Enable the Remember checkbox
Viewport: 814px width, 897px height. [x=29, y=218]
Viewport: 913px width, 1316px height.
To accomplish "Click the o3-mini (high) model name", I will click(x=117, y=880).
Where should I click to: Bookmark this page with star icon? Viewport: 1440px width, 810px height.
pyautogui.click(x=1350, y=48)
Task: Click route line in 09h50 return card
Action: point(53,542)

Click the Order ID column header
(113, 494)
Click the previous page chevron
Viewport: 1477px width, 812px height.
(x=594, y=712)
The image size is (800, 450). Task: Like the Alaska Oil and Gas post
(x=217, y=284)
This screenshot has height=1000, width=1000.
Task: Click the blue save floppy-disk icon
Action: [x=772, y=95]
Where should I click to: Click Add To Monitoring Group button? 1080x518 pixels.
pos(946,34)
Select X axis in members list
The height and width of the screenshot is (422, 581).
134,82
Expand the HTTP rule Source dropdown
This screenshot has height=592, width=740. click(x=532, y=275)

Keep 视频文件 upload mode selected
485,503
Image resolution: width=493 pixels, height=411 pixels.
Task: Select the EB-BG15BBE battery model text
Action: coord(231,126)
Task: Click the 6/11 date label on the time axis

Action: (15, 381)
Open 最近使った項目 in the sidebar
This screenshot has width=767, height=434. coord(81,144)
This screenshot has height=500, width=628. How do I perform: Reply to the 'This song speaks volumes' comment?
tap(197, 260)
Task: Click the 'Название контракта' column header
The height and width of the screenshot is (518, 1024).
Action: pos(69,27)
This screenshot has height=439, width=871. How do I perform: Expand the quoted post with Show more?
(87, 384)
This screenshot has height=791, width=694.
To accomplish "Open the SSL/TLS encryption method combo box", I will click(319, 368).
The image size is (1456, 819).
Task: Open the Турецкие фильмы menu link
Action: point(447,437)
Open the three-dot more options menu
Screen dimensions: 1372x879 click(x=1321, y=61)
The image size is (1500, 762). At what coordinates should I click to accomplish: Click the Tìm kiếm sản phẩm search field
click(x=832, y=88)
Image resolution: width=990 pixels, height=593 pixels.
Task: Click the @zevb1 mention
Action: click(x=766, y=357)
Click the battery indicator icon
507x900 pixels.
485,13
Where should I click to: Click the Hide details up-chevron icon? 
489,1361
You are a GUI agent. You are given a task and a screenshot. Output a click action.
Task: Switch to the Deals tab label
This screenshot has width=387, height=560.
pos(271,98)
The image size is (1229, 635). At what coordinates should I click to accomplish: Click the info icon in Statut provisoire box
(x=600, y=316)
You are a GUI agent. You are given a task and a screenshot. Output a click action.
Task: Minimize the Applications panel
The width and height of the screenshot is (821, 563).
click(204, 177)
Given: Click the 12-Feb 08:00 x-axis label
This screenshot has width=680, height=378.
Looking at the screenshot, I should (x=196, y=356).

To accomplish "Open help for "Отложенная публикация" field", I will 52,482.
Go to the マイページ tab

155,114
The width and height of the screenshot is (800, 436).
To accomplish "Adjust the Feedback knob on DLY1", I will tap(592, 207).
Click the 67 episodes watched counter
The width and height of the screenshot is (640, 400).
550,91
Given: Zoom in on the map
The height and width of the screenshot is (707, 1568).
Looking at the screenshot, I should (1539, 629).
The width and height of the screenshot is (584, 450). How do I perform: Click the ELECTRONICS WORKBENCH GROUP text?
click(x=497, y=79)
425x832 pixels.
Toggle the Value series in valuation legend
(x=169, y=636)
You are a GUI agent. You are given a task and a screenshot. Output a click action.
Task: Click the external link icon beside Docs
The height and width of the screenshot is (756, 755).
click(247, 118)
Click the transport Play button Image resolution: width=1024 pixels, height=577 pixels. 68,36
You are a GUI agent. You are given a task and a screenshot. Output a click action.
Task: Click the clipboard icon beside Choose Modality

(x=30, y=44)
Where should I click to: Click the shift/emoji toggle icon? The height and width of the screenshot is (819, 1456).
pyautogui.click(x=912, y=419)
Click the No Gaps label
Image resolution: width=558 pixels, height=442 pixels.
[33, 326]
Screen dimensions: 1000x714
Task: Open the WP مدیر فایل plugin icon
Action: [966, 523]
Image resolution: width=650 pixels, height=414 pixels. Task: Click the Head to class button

- - - - -

DIRECTIONS: From the material above, set down exactly the lines starting at the one with "This screenshot has height=500, width=628." and ending at the one with "This screenshot has height=791, width=694.", end lines included.

TASK SOLUTION:
This screenshot has height=500, width=628. How do I perform: Reply to the 'This song speaks volumes' comment?
tap(197, 260)
Task: Click the 'Название контракта' column header
The height and width of the screenshot is (518, 1024).
Action: pos(69,27)
This screenshot has height=439, width=871. How do I perform: Expand the quoted post with Show more?
(87, 384)
This screenshot has height=791, width=694.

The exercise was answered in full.